(Photo:Tempo.Co.id)
Pilkada langsung oleh rakyat yang berlaku pada saat ini digagas sejak tahun 2004 sebagai koreksi atas pemerintahan sentralistik dimasa Orde Baru yang terbuki hanya melahirkan birokrat korup di daerah dan mengakibatkan rakyat tidak dapat merasakan pembangunan yang merata meskipun kekayaan alam didaerahnya sangat kaya tapi lebih banyak dikorupsi oleh pejabat dan DPRD didaerah akibat pemilihan kepala daerah oleh DPRD. Dan terbukti pula banyak kasus korupsi yang melibatkan anggota DPRD, karena melakukan pemerasan kepada kepala daerah yang mereka pilih atau karena transaksi suap untuk melancarkan kebijakan dan program didaerah karena harus melalui mekanisme persetujuan oleh DPRD.
Angin segar dapat kita rasakan setelah Pilkada Langsung oleh Rakyat, terbukti dengan lahirnya pemimpin-pemimpin muda, baru pilihan rakyat, yang cerdas, berani, bertanggung jawab, kompeten dan berorientasi semata untuk melayani rakyatnya. Misalnya saja Jokowi (Walikota Solo, Gubernur DKI dan sekarang Presiden RI), Ahok (Bupati Belitung, Wagub DKI), Risma (Walikota Surabaya), Ganjar Pranowo (Gubernur Jateng), Ridwan Kamil (Walikota Bandung), Bima Arya(Bupati Bogor).
Pemimpin-pemimpin muda pilihan rakyat secara langsung tersebut, terbukti sanggup melayani rakyat dengan penuh amanah dan istiqomah dengan banyak melakukan terobosan dan inovasi baru dalam menjalankan tugasnya tanpa harus melakukan korupsi seperti para pendahulunya. Dan hal ini tentu saja sangat diapresiasi dan disukai oleh rakyat.
Namun, para politisi dengan syahwat bekuasa tinggi yang tergabung di Koalisi Merah Putih dan berkolaborasi dengan Pemerintahan SBY, malah berniat memangkas hak demokrasi rakyat melalui RUU Kepala Daerah yang dipilih melalui DPRD dengan alasan efisiensi semata dengan mengorbankan hal terpenting dan utama dalam berdemokrasi yaitu hak konstitusional rakyat.
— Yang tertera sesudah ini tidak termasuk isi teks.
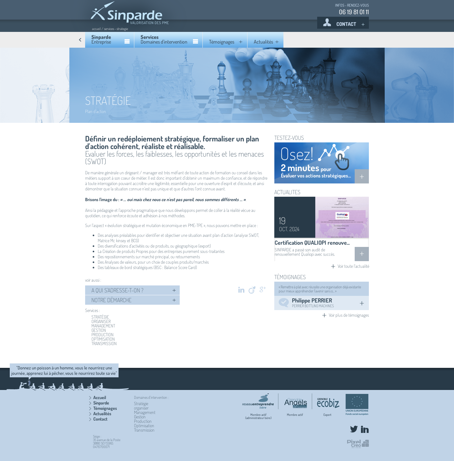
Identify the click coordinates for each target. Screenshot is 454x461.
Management (144, 412)
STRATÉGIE (100, 317)
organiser (141, 407)
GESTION (98, 330)
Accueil (99, 397)
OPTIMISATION (103, 339)
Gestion (140, 416)
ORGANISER (101, 321)
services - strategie (116, 29)
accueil (96, 29)
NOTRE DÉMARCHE (133, 300)
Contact (100, 419)
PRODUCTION (102, 334)
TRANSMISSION (104, 343)
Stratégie (141, 403)
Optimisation (144, 425)
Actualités (102, 413)
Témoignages (105, 408)
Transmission (144, 430)
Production (143, 421)
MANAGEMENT (103, 326)
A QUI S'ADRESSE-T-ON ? (133, 290)
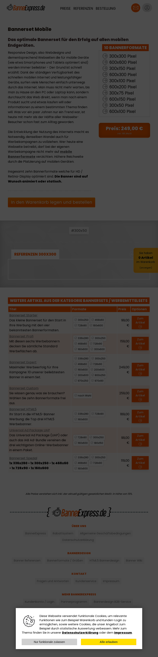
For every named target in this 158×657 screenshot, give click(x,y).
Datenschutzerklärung (80, 633)
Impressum (123, 633)
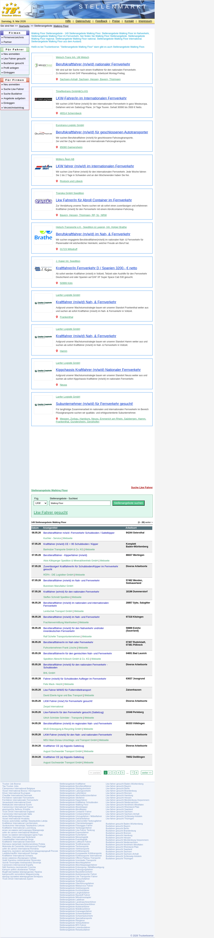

Menurut rencana DPR, RUU Pilkada akan disahkan pada Rapat Paripurna terakhir bulan September 2014 ini, sebelum pergantian masa jabatan kepada anggota DPR terpilih hasil Pemilu Legislatif 2014.
Bila RUU Pilkada ini sampai disahkan, maka terbukti SBY tidak mampu memisahkan posisi sebagai Presiden dan Ketua Umum Partai Demokrat dan SBY akan dianggap telah meninggalkan warisan buruk bagi demokrasi Indonesia yang harus akan kembali kemasa Orde Baru jilid dua, yang terbukti telah menyengsarakan rakyatnya.
Harapan saya semoga, kekhawatiran ini tidak akan terjadi, dimana Pemerintah dan DPR secara kompak demi kepentingan rakyat dan sesuai dengan amanat konstitusi, dimasa injury time, akan menolak RUU Pilkada ini. Semoga.